(Records contained in a dataset)
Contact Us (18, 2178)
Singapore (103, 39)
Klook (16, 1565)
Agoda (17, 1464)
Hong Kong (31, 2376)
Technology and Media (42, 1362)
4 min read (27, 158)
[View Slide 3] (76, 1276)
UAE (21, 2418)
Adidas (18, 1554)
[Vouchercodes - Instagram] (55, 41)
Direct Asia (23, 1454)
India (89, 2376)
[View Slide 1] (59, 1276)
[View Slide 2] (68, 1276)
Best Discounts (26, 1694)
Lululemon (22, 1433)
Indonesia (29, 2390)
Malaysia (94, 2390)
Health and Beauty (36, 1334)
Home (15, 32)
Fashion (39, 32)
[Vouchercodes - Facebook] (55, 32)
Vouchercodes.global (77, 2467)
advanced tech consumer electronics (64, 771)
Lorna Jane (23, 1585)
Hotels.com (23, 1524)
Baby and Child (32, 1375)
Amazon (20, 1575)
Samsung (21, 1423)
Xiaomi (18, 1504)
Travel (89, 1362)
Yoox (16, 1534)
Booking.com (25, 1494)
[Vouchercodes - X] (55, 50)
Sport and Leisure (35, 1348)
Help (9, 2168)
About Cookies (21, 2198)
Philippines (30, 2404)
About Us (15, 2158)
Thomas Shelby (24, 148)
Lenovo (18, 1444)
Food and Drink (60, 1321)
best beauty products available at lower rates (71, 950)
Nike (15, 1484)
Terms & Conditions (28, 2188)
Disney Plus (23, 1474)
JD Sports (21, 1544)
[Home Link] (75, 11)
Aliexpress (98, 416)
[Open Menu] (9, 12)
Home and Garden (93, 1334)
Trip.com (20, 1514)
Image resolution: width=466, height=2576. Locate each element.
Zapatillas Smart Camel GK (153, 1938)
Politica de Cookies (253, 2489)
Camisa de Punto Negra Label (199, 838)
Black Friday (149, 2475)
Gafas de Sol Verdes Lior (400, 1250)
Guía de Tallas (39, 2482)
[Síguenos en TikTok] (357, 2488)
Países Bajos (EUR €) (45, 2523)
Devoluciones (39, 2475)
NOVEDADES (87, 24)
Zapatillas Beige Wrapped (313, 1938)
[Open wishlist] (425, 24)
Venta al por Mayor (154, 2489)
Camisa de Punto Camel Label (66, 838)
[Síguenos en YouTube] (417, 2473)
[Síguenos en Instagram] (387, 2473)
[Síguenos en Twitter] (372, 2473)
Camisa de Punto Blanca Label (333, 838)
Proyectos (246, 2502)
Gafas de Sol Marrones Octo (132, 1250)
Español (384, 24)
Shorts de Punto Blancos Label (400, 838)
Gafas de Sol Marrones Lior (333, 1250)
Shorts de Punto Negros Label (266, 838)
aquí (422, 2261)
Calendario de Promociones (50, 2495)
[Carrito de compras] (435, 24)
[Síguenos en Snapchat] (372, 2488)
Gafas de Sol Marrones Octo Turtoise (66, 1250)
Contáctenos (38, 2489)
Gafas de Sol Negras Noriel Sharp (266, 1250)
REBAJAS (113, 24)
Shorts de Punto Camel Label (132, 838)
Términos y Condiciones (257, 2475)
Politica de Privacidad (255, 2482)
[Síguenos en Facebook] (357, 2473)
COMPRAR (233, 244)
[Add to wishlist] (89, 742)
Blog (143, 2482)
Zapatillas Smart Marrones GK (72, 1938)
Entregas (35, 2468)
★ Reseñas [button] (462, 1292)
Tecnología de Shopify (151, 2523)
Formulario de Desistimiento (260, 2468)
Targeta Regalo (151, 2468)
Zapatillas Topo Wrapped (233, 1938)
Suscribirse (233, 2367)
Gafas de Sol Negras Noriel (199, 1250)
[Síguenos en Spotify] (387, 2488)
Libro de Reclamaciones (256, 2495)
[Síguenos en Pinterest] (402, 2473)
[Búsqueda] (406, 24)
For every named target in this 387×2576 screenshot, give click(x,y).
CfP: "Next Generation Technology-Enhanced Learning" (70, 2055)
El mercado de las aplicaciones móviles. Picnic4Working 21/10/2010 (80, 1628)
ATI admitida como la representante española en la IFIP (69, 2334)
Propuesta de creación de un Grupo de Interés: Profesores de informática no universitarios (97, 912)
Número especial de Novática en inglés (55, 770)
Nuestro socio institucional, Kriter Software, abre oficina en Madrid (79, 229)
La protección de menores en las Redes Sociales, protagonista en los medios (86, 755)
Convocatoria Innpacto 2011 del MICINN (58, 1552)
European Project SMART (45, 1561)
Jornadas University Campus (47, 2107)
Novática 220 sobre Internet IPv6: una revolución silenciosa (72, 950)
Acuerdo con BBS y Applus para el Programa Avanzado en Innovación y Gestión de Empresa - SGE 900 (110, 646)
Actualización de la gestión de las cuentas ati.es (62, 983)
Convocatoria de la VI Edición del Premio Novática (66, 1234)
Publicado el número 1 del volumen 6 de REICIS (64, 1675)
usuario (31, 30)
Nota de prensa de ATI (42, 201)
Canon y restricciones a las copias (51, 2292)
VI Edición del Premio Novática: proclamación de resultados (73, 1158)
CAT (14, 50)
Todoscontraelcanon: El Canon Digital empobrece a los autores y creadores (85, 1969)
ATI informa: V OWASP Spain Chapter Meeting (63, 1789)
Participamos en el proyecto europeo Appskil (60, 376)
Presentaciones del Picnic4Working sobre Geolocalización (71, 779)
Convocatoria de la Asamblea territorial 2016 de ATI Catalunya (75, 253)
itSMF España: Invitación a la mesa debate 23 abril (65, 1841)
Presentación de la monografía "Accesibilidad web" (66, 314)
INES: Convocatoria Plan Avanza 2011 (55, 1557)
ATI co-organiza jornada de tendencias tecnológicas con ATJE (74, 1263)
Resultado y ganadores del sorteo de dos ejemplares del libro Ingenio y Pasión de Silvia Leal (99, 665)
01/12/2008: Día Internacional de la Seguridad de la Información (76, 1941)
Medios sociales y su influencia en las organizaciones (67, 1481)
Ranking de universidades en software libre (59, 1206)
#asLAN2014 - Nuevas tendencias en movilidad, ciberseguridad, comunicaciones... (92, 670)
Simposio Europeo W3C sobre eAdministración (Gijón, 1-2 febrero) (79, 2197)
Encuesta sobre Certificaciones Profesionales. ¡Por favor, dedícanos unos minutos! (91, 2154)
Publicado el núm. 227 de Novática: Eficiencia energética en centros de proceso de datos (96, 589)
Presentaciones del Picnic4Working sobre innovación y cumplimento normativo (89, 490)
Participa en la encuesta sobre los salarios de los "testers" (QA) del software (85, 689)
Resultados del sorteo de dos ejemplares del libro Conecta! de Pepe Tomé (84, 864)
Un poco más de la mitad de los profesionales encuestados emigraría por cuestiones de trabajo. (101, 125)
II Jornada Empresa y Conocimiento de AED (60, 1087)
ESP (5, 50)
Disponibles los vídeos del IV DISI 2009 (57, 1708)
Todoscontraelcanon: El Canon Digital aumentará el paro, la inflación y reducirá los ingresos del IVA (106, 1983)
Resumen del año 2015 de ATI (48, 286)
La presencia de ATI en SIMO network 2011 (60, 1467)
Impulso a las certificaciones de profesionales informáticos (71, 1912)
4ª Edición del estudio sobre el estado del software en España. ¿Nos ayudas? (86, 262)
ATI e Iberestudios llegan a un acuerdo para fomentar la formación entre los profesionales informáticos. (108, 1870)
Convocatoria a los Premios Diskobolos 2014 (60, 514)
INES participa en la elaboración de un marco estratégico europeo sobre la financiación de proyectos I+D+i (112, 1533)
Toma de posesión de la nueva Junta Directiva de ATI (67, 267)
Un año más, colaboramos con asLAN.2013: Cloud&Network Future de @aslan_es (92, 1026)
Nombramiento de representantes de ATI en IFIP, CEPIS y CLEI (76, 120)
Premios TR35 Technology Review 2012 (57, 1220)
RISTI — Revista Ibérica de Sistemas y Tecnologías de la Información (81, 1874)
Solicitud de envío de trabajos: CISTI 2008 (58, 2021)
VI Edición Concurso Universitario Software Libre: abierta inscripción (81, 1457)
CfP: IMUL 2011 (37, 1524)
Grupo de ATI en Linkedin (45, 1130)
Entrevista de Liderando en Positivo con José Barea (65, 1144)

### WORK TASK
Could you set down, word for word, only the lines above from the line with "Publicado el núm." to the line with "La presencia de", including both?

### ANSWER TO THIS TASK
Publicado el núm. 227 de Novática: Eficiencia energética en centros de proceso de datos (96, 589)
Presentaciones del Picnic4Working sobre innovación y cumplimento normativo (89, 490)
Participa en la encuesta sobre los salarios de los "testers" (QA) del software (85, 689)
Resultados del sorteo de dos ejemplares del libro Conecta! de Pepe Tomé (84, 864)
Un poco más de la mitad de los profesionales encuestados emigraría por cuestiones de trabajo. (101, 125)
II Jornada Empresa y Conocimiento de AED (60, 1087)
ESP (5, 50)
Disponibles los vídeos del IV DISI 2009 (57, 1708)
Todoscontraelcanon: El Canon Digital aumentará el paro, la inflación y reducirá los ingresos del IVA (106, 1983)
Resumen del año 2015 de ATI (48, 286)
La presencia de ATI en SIMO network 2011 (60, 1467)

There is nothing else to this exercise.